◆ **DOCUMENT EXCERPT**:
# # # # #
I can do a convincing impression of a successful academic. I get invited to give lots of talks, receive great teaching evaluations and generally have a lot of the kind of news that gets prefixed with “I’m thrilled to announce…” on social media. What I don’t have, though, is a job.

Until recently, I was a historian at Leiden University in the Netherlands, in my sixth year of temporary contracts since completing my PhD in 2016. My situation is not unusual. Leiden employs lots of people on temporary contracts. A 2021 , a group of staff campaigning against casualisation and overwork, found that 78 per cent of teaching-only academics were on temporary contracts, and the situation is similar at many other Dutch universities. What should be a core activity of universities is done by people whose presence is temporary.

In my six postdoctoral years, I’ve published a book and edited two more, on top of writing 13 journal articles and seven book chapters. I’ve also supervised four PhD students to completion, run the graduate programme in my department and taught all manner of courses. But there will be no seventh year. My contract was not renewed for one simple reason: the primary condition of my continued employment was external funding and, despite many applications, I didn’t manage to get any.

I once briefly had a job selling T-shirts on a market stall. I mistakenly imagined that when I became an academic, the metrics for success would be different. In fact, they are the same: generating revenue for your employer. Teaching, publishing, supervising, administrative work: ultimately, none of this is important or valued in career terms. Had I supervised no one, published little and got student teaching evaluations that read “could learn more from reading Wikipedia”, I wouldn’t be writing this piece if I had only landed a grant. I would instead be posting on Twitter: “I’m thrilled to announce that I have been appointed…”

But it is hardly a surprise that my grant applications were unsuccessful. The last time I applied, the success rate for the Dutch Research Council’s Vidi grants in the humanities and social sciences was 10 per cent. These are gamblers’ odds, not something to base a career on. I would have been better off staking a chunk of my monthly salary on horse races. This would also have been less time-consuming.
# # # # #
◆ **MATERIAL SUPPLIED**:
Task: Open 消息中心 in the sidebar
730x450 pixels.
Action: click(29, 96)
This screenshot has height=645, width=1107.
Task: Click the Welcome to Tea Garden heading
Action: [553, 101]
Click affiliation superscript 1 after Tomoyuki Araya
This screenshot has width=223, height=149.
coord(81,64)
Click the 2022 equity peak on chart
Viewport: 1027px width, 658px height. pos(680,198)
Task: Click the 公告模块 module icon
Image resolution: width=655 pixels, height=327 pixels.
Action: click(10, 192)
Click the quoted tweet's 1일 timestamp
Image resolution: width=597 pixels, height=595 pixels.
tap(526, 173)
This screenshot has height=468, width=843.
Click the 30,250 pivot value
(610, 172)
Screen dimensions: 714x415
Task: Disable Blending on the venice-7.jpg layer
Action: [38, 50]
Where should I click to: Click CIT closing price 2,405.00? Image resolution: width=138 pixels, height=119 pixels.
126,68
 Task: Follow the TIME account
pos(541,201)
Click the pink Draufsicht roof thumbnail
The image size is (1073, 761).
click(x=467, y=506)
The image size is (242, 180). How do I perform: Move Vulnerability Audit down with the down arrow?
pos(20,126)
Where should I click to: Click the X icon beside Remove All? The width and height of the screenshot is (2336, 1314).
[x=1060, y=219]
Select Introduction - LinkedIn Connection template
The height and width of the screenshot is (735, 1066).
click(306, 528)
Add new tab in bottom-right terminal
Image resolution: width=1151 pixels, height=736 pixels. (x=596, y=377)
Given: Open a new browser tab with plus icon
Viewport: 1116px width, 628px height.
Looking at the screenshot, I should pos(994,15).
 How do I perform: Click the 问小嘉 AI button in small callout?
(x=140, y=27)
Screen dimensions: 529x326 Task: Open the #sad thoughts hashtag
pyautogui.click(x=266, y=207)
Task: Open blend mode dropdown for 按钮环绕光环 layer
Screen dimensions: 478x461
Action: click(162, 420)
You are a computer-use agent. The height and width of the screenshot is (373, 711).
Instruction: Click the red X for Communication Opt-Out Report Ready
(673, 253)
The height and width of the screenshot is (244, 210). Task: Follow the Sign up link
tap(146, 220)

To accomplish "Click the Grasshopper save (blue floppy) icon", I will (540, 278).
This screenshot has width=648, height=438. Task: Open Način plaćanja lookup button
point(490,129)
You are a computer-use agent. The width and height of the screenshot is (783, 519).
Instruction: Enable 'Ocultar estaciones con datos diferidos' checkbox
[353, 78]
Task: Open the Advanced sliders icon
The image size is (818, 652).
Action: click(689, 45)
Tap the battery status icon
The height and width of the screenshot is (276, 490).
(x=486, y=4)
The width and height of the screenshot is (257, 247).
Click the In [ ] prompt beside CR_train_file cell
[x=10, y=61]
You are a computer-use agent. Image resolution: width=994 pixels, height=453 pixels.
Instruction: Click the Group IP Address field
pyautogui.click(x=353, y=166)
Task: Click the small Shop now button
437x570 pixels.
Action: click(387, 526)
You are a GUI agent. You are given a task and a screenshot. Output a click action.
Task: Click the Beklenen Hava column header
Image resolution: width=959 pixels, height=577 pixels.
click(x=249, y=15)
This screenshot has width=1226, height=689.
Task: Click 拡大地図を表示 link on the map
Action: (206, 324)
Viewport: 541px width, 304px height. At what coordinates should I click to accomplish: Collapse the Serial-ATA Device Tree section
# # # # #
◆ **TASK OBJECTIVE**: Continue the account of temporary academic contracts from the end of its last paragraph.

◆ **EXPECTED ANSWER**:
Many early career scholars are aware that the employment situation and working conditions in their home countries are dire. Often, they are advised to broaden their horizons, be mobile and apply everywhere. I did this. The day after my PhD viva in the UK, I upped sticks and moved to South Africa. While there, I had visiting positions in California and Norway, and three years later I moved to the Netherlands.

The search for a permanent job is a search for El Dorado, however. Their numbers are dwindling and my subject of history is in terminal decline as a professional discipline. What’s more, working conditions even in permanent academic jobs are deteriorating.

My workload at Leiden was punishing, and the same was true for lots of other staff. Part of the reason in my case was that in successive years I had to take on the work of colleagues who had burnouts. Indeed, the only reason my contract was renewed in 2021 was because I stepped in like this. But this meant I had a very heavy teaching load while also being expected to publish and apply for funding to pay my salary in future years. I felt like I was cracking up.

Demands for unpaid work are a particular problem for junior scholars, who are expected to do whatever is asked of them in return for a vague hope of future employment; the people making the requests are usually the same people who renew (or don’t renew) temporary contracts. The result is structural overwork.

As my workload became more intense, I was reassured by the fact that I was being integrated into my department and making myself indispensable. I hoped and assumed that it would result in a permanent job. This was painfully naive. Someone else was recruited to do the teaching I did. They are on a one-year contract, too.

In my final term at Leiden, I was offered teaching work at a university in a neighbouring country to cover the course of an absent colleague. But there would have been no pay at all for doing this. The professor running the programme could only assure me that the university “might” be able to cover my travel expenses.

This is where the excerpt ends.